# Finding Adults



## PaulineMi (Feb 5, 2016)

We thought we had found a potential young adult Havanese that was in foster care but suddenly our contact person seems to have fallen off the face of the earth. 

So...moving on. We've always had two or three dogs around, Dobes and a Jack Russell Terrier. Now we're retired and without a dog so we decided on a Havanese. Their size, temperaments and cuteness factor makes them ideal candidates for our lifestyle. 

For me there's a little buddy to play lightly with in some dog performance sports. I love training dogs. For hubby it's all about snuggling and cuddling. For us there's some traveling (by car) with hotel stays and plans for a winter rental in Florida.

Due to the traveling we would like to do we are hoping to find a Hav that's beyond the housebreaking stage. Does anyone know anyone who may be looking for an excellent, loving home for an older pup or an adult? 
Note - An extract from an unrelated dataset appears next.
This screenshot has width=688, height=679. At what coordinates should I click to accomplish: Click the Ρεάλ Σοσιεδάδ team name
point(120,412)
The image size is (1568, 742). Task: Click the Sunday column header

We are in Michigan and are willing to travel perhaps to the areas of Pennsylvania, Illinois, Ohio, Indiana and some states south of those into Florida.

Looking forward to advice or leads either here or by PM.


----------



## Molly120213 (Jan 22, 2014)

Havanese Rescue
Home | HALO, Inc.
Maybe one of these organizations might have a dog you could adopt.


----------



## Jackie from Concrete WA (Mar 23, 2015)

When I was looking I also wanted an older puppy or young adult. I contacted breeders and asked them if they had any available adults or young puppies, or if they knew of anyone that did. Many of the breeders I contacted actually had some older puppies that were available for adoption and several knew of someone that had some.


----------



## Zoe093014 (Jan 27, 2015)

I would contact breeders. Sometimes they have older dogs that are available to the right home, even retired breeding females.


----------



## PaulineMi (Feb 5, 2016)

Thanks for your responses. I've contacted several breeders but nobody has adults or older pups available. A couple of the contacts have resulted in interesting conversations though. They just make us want one of these really neat little dogs even more!


----------



## mycutiepatooties (May 10, 2010)

There is a 3 year old Hav rescue in Sylvania OH who needs a home. I saw it here on the forum under Rescue.


----------



## PaulineMi (Feb 5, 2016)

Thank you Traci. That's a cutie but we now have reservations in on a puppy. I hope he finds a forever home real soon.


----------